Tout irait pour le mieux dans le meilleur des mondes si Marine Le Pen ne pouvait désormais l’emporter, aidée d’un front républicain toujours plus fragilisé. Tout irait pour le mieux si le fait de réduire des formations entières au simple bavardage n’avait poussé un électeur sur deux à l’abstention et cantonné un votant sur trois à la simple figuration. Comment s’étonner, dans ces conditions, que des débats empêchés au sein de la démocratie institutionnelle ne se déversent dans d’autres agora – certaines vertueuses, d’autres moins ? Depuis une vingtaine d’années, nous nous sommes enthousiasmés devant la montée en puissance d’une démocratie directe, dite également « alternative », « participative », « citoyenne », supposément signe de vitalité. Et s’il avait fallu, au contraire, y voir une alerte ?
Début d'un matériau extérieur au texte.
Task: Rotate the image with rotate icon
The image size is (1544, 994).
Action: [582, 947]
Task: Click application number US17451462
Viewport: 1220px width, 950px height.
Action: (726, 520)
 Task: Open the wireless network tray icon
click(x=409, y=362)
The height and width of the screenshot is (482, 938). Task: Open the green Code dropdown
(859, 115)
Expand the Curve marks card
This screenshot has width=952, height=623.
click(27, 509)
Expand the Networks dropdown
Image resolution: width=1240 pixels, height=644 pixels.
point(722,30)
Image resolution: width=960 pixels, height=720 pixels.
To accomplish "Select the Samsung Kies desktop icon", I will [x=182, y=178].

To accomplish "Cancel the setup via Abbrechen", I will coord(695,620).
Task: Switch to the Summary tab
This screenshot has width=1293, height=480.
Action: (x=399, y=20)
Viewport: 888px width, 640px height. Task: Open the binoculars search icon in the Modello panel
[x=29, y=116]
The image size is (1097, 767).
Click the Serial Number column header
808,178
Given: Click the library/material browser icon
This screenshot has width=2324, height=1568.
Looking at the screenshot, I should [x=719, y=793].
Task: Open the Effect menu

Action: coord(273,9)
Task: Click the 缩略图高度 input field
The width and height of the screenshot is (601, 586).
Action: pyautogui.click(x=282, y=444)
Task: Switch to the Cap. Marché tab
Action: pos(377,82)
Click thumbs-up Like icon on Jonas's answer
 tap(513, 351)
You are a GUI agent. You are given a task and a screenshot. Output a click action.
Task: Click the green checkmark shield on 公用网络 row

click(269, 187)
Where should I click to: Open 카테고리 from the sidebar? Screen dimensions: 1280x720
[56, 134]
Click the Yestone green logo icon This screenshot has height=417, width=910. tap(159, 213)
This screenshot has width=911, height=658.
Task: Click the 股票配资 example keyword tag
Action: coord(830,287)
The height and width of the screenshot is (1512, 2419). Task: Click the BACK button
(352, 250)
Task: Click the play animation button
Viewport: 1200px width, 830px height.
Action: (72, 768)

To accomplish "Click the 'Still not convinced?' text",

Réinterroger maintenant la proportionnelle pourrait relever de l’existentiel. Cette question doit être posée à un moment où le pays, qui commençait à se redresser, tient bon dans la crise, précisément grâce à des réformes structurelles trop longtemps ajournées faute de courage. Plus forte progression du pouvoir d’achat depuis 17 ans. Plus forte baisse de la fiscalité sur les ménages depuis 20 ans (28 Md€) et sur la production depuis 40 ans (20 Md€). Hausse générale de tous les minima sociaux. Record historique de l’apprentissage. Un plan pauvreté qui ne se contente pas d’aligner les milliards (8,5 Md€ tout de même) mais de fédérer le social et l’économique dans un véritable service public de l’insertion, d’instaurer la garantie d’activité, de renforcer la protection de l’enfance, de lutter contre les violences intrafamiliales, d’instaurer des cantines à 1 euro. Des aides massives à la transition écologique, pour les territoires comme les particuliers. Un plan de relance de 100 Md€. La France a retrouvé son leadership en Europe. Elle relocalise… On peut être pour, on peut être contre. Mais personne ne saurait remettre en cause le réformisme, à la fois économique et social, « et de droite et de gauche », du quinquennat d’Emmanuel Macron. Pouvons-nous pour autant conclure, sinon à un consensus, à tout le moins à des débats de sociétés sereins ?
Il fut un temps où pour convaincre l’homme de la rue, le politique se devait de dépasser les chiffres pour parler des effets au quotidien. Il est venu le temps où il faut désormais convaincre de l’objectivité même de ce quotidien. Les algorithmes ont pulvérisé la dialectique. L’immédiateté des réseaux sociaux a remplacé la spontanéité des comptoirs. Le média s’est transformé en tribune. Le club en déversoir des frustrations, parfois des haines. La société du débat s’est progressivement mue en société de la polémique. La question n’est pas de savoir si l’on trouve cela bien ou un mal, c’est un fait.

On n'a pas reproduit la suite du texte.